New building reforms change pace of San Jose development - San Jose Spotlight
Briefly

San Jose officials celebrate the rollback of CEQA, which has hindered housing production. Two new bills, signed by Gov. Gavin Newsom, allow many developments to bypass environmental reviews. Infill housing under 20 acres and specific projects like health clinics and broadband facilities are exempted. Introduced in 1970, CEQA mandated environmental evaluations before project approvals, providing public input opportunities. With these reforms, cities and developers face fewer constraints from citizen lawsuits, aiming to enhance housing and infrastructure development in California efficiently.
"For too long, CEQA has been weaponized to delay and derail housing, infrastructure and other investments we desperately need. In fact, a majority of the lawsuits brought under CEQA are not even about the environment," San Jose Mayor Matt Mahan told San José Spotlight. "With these long-overdue reforms, California is finally restoring balance to a process that has stood in the way of progress."

**ACTIVITY A**
According to the article on CEQA reforms, what size limit applies to the infill housing that is exempted from environmental review?
**ACTIVITY B**
Please write out the article on CEQA reforms word for word from "New building reforms" to "in California efficiently.".
**ACTIVITY C**
Write the next part of the article on CEQA reforms, starting after its final sentence.

**EXTRACTED DATA**
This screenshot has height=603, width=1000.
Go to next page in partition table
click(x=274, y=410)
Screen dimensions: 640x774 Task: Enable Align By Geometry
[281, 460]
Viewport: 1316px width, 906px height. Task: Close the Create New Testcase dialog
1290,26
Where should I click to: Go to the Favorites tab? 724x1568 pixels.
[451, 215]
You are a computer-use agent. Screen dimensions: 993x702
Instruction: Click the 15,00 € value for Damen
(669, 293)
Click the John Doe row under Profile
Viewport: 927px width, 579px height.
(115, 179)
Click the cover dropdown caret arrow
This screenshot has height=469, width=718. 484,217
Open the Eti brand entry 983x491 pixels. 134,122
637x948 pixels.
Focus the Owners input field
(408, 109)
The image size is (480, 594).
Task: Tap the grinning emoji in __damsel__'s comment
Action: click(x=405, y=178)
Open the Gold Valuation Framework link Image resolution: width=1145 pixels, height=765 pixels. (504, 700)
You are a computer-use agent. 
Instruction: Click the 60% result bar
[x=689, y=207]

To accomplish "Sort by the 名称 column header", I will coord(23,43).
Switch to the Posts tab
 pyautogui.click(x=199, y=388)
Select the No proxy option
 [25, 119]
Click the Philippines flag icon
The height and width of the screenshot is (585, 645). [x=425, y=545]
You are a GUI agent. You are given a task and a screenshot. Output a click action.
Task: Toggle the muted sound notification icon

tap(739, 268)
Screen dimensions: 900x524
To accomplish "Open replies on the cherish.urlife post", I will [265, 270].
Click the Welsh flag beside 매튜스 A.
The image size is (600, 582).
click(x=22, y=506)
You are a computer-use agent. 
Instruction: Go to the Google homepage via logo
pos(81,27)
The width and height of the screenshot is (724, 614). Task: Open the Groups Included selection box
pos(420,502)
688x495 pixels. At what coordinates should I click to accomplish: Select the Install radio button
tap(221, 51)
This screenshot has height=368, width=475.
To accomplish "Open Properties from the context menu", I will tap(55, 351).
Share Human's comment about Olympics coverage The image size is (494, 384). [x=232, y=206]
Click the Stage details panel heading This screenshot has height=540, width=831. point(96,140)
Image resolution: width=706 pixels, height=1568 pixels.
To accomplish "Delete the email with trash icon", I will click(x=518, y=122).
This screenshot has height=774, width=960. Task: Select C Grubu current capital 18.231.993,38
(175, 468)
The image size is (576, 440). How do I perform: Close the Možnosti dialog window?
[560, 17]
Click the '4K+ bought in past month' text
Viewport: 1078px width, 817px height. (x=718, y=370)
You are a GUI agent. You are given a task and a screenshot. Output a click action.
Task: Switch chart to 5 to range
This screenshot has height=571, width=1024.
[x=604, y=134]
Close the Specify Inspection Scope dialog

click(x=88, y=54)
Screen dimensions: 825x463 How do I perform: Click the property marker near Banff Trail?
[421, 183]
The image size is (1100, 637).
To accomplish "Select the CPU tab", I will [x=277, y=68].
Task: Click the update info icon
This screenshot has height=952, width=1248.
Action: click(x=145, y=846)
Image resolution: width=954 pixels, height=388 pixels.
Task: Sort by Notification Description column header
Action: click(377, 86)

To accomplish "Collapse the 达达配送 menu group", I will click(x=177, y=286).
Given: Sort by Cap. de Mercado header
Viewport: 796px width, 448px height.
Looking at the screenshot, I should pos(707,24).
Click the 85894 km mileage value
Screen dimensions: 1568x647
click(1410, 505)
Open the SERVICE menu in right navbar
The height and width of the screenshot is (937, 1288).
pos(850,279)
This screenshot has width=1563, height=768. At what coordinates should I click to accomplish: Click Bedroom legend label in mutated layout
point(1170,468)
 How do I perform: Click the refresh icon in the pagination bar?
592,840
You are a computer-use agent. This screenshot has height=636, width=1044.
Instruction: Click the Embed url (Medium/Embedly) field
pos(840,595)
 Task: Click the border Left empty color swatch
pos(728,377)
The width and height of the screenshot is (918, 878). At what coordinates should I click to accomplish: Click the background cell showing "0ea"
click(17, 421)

**FINAL ANSWER A**
Under 20 acres.

**FINAL ANSWER B**
New building reforms change pace of San Jose development - San Jose Spotlight
Briefly

San Jose officials celebrate the rollback of CEQA, which has hindered housing production. Two new bills, signed by Gov. Gavin Newsom, allow many developments to bypass environmental reviews. Infill housing under 20 acres and specific projects like health clinics and broadband facilities are exempted. Introduced in 1970, CEQA mandated environmental evaluations before project approvals, providing public input opportunities. With these reforms, cities and developers face fewer constraints from citizen lawsuits, aiming to enhance housing and infrastructure development in California efficiently.

**FINAL ANSWER C**
CEQA, signed into law in 1970 by then-Gov. Ronald Reagan, required governments to evaluate and publicize the environmental impacts of a project - from pollution, noise, groundwater quality and more - giving the public a chance to weigh in before it gets approved.
New housing projects built on vacant land around existing development, known as infill housing, will no longer be constrained by environmental reviews if they are under 20 acres, less than 85 feet tall and meet local zoning standards.
Other projects exempted from CEQA regulations include health clinics, child care centers, broadband, water infrastructure, food banks, farmworker housing and advanced manufacturing facilities.